Commanding Chaos for Coworking, Open Source and Creative Communities

December 2011 Posts

Tummeling via hacked conference badges

Thu, 12/29/2011 - 10:02 -- rprice

We will be hosting our 4th annual Florida DrupalCamp on February 11th and 12th in the coming year. For the first few years of the unconference, I was in charge of printing out the name badges for attendees. We started out using EventBrite because it was dead simple, but we switched to a Drupal-based Conference Organizing Distribution site last year. At a DrupalCamp (or just about any conference) there are always people looking to hire developers, and developers looking for work. The third category of attendees are those who are new to Drupal, and inevitably have questions. The problem with most attendees of these conferences is that they don't go to monthly meetups, so they aren't acquainted with who else is new, and who is a veteran. In my constant effort to get people talking, I tried hacking our DrupalCamp badges by getting some colored garage-sale stickers and printing "Ask Me", "Hire Me", "I'm Hiring" on them.

    

"Ask Me" was a popular badge hack among red-shirted volunteers.

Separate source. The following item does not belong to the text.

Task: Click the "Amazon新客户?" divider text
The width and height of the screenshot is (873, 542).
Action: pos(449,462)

It's pretty challenging to collect hard metrics on any social hack, but the reactions from people at the registration table were pretty positive. Since then, South Florida DrupalCamp employed a similar technique, and I have told a few other DrupalCamp organizers the idea. They all love the concept, and I hope they can encourage people to participate and spread this meme.

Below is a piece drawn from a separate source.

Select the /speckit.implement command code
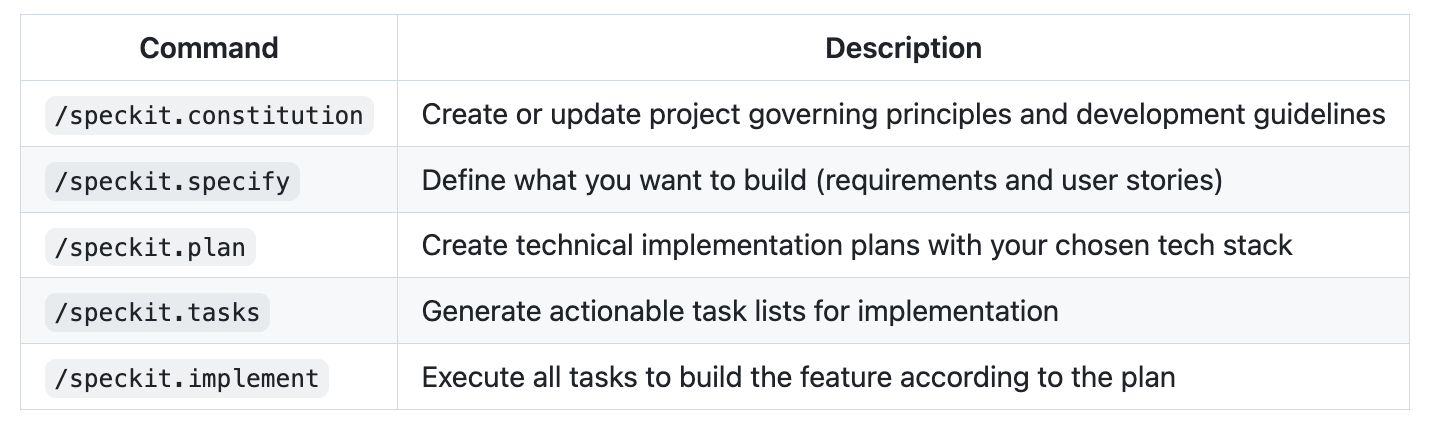1442x428 pixels. 186,378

This year when we were planning the badges, we decided to go for something bigger and better, and I saw this as the opportunity to take the badge hacks to the next level as well. Instead of stickers, why not give everyone the tools, making it that much easier to participate? Our designer, Erik Baldwin (flash warning), pointed me to the Noun Project, which may have been the final straw at the stack of this heap. Now instead of words or colors to decipher, we have professionally designed icons (in SVG format, no less). I picked out three I thought fit the scenario and posted them back to our OpenAtrium message board. Erik incorporated the icons into his next round of revisions, and the result you see below:

My idea is to have highlighters available at the registration table, to encourage people to highlight the icon releavant to them. Your choices are:

  1. Ask Me
  2. Hire Me
  3. I'm Hiring

Curious what the effects of this are? If nothing else, it's a conversation starter: "Why did they put these icons on my badge?" "Do you know what they're for?"

I know the job seekers and hiring managers will be making the most use of them, if past experience tells me anything. We've identified the long-term effects on an attendees career as part of our mission for DrupalCamp and our Coding for a Cause event, and this is one way I'm trying to support that mission.